Stocker des produits inflammables sous paillasse dans un meuble en bois est interdit. La norme EN 14470-1 impose des armoires résistantes au feu (ex: Type 90 minutes) avec ventilation mécanique asservie et bac de rétention. C'est un point de contrôle systématique des assureurs.

Étape 6 : Effectuer la mise en service et qualification du laboratoire

La mise en service consiste en une série de tests réalisés pour s'assurer que l'installation fonctionne conformément aux plans définis. C'est une étape clé pour valider que chaque composant du laboratoire, qu'il s'agisse des équipements ou des installations techniques, est opérationnel et prêt à être utilisé.

En parallèle, la qualification vise à confirmer que l'ensemble de l'installation répond aux exigences des utilisateurs et respecte les critères de qualité définis dès le départ. Cela implique de vérifier que l'installation est non seulement techniquement conforme, mais aussi qu'elle est adaptée à l'usage prévu. Les étapes de qualification suivent un processus en plusieurs phases :

  • DQ (Design Qualification) : Vérification que la conception initiale respecte bien les spécifications et les besoins des utilisateurs avant même le début de la construction.
  • IQ (Installation Qualification) : Confirmation que l’installation a bien été réalisée selon les plans et spécifications, et que les matériaux et équipements sont conformes.
  • OQ (Operational Qualification) : Tests fonctionnels qui simulent les conditions réelles de fonctionnement pour vérifier que l'installation atteint ses performances limites (par exemple, test des équipements en situation de coupure de courant ou de variations de température).
  • PQ (Performance Qualification) : Cette dernière phase consiste à garantir que l’installation reste stable dans le temps et performe correctement, souvent en simulant des activités réelles ou en évaluant les résultats dans des conditions normales d’utilisation.

Ces étapes sont essentielles pour s'assurer qu'un laboratoire, dans des environnements réglementés tels que les industries pharmaceutiques ou les dispositifs médicaux, soit conforme et prêt pour des audits externes. Elles permettent de réduire les risques de dysfonctionnement, de garantir la sécurité et d'assurer une traçabilité rigoureuse pour répondre aux exigences des normes en vigueur.

FAQ

Quelle est la différence entre une salle blanche et un laboratoire confiné ?

La salle blanche (ISO) protège le produit contre la contamination extérieure (surpression).

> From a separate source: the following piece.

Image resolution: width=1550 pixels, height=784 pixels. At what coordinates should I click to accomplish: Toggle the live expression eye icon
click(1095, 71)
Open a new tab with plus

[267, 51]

Le laboratoire confiné (BSL/P3) protège l'environnement et l'opérateur contre le produit dangereux (dépression).

Quand la norme ISO 14644 est-elle obligatoire ?

Dès que le procédé exige une maîtrise de la concentration particulaire (Pharma stérile, Microélectronique, Optique, Spatial).

Peut-on démarrer l'activité avant la fin de la qualification PQ ?

En environnement réglementé (GMP), c'est généralement interdit. Il est possible de faire des essais de mise au point, mais aucune production commerciale ou analyse libératoire.

Quelle est la durée de vie d'un laboratoire avant rénovation ?

Techniquement 15-20 ans, mais l'évolution des normes et des technologies impose souvent des modernisations tous les 8-10 ans.